Directions for this task
Give again only what runs from the line with "Screen dimensions: 388x258" to the final line of the entries below, exactly as written and without pictures.

Content starts

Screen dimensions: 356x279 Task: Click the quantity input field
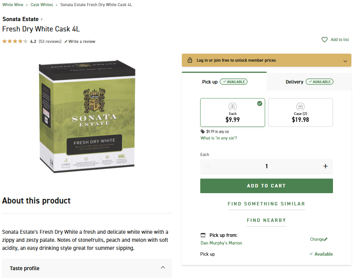click(266, 166)
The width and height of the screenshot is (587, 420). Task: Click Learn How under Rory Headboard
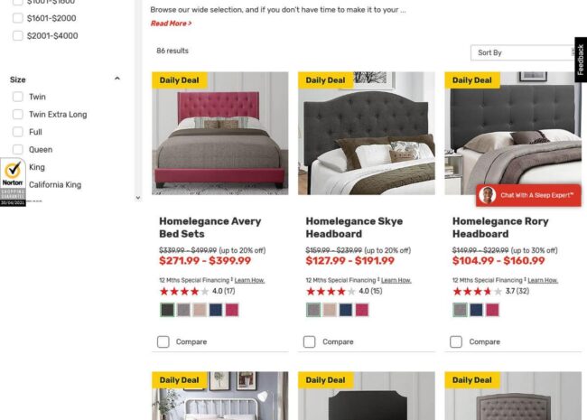543,280
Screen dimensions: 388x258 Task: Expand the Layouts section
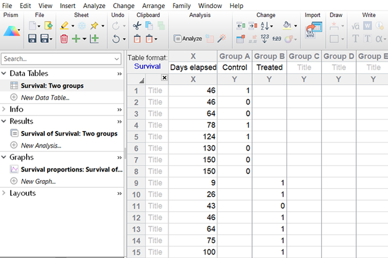(x=5, y=193)
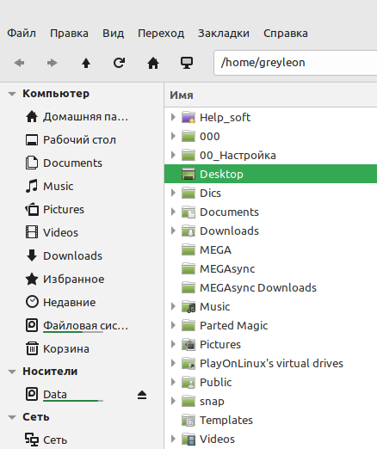Expand the PlayOnLinux's virtual drives folder
Image resolution: width=377 pixels, height=449 pixels.
[x=173, y=363]
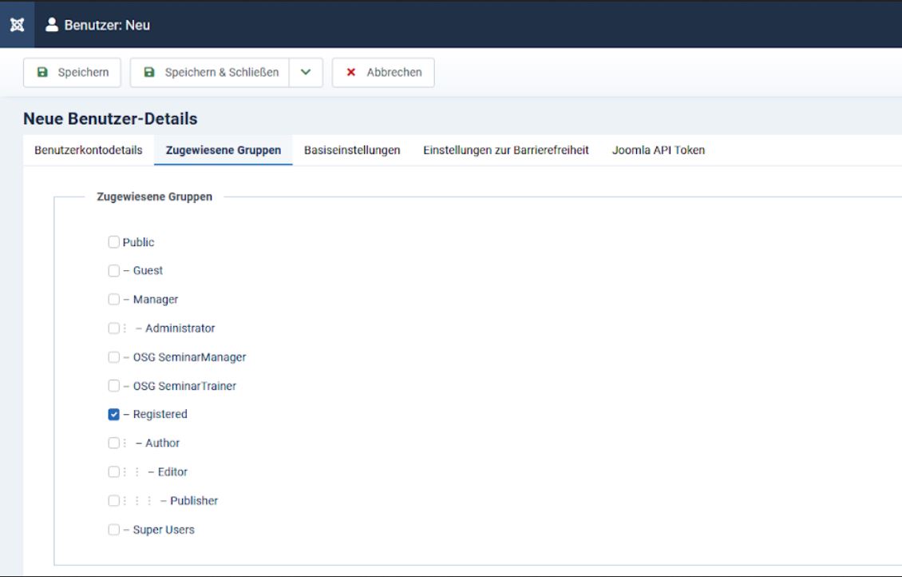Image resolution: width=902 pixels, height=577 pixels.
Task: Select the Zugewiesene Gruppen tab
Action: point(224,150)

Content ends

Answer area
Screen dimensions: 388x258 Task: Expand the Layouts section
(x=5, y=193)
Expand the PlayOnLinux's virtual drives folder
Image resolution: width=377 pixels, height=449 pixels.
[x=173, y=363]
Image resolution: width=902 pixels, height=577 pixels.
Task: Select the Zugewiesene Gruppen tab
Action: point(224,150)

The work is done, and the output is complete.